WHAT TO DO:
In the listing below, a line holding "Click the Bulk Task dialog title" and a line holding "Given: Click the UART decoder icon" mark the range. Retype both exactly, with all lines between them.

----

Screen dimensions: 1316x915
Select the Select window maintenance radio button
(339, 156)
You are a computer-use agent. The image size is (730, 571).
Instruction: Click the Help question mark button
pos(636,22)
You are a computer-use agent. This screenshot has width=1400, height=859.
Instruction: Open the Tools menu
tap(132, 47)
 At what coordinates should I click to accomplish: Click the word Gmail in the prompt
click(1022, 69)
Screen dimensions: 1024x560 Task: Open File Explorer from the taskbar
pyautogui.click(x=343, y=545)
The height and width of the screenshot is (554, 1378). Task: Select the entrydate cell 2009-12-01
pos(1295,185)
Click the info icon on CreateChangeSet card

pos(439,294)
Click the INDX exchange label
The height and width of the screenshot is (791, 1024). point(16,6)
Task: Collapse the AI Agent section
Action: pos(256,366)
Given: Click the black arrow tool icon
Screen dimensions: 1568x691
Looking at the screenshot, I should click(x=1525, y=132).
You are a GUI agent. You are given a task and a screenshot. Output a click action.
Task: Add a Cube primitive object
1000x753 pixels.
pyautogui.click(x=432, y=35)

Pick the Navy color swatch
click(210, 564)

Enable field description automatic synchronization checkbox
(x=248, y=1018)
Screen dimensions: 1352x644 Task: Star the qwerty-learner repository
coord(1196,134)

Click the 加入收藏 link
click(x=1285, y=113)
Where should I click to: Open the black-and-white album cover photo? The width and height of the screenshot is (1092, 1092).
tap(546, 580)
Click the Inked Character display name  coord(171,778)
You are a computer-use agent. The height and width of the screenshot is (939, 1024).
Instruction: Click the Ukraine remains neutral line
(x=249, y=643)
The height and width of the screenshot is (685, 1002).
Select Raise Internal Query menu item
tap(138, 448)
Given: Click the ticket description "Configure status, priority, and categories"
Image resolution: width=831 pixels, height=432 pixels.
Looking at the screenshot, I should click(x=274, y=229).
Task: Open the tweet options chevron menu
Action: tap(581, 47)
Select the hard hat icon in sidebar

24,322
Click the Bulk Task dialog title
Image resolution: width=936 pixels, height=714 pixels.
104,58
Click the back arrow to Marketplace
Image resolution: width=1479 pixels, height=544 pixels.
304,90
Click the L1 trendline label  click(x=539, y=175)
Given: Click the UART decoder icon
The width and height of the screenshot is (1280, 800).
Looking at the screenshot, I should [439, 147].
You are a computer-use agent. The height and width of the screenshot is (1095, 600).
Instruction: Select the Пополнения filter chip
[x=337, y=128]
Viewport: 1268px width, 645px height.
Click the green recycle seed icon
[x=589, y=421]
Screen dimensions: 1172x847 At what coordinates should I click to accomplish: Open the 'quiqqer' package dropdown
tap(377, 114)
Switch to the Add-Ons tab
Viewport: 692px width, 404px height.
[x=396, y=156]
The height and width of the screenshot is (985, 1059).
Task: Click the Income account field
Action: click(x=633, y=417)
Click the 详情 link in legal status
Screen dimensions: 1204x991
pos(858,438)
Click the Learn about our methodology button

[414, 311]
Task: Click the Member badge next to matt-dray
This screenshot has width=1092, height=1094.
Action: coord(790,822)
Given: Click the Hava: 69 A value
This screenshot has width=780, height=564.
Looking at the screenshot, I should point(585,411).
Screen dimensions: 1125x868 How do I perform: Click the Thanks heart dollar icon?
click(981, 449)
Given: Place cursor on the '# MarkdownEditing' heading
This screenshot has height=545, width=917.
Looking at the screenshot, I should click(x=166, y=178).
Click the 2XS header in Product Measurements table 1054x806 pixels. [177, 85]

----

THE ANSWER:
Click the Bulk Task dialog title
Image resolution: width=936 pixels, height=714 pixels.
104,58
Click the back arrow to Marketplace
Image resolution: width=1479 pixels, height=544 pixels.
304,90
Click the L1 trendline label  click(x=539, y=175)
Given: Click the UART decoder icon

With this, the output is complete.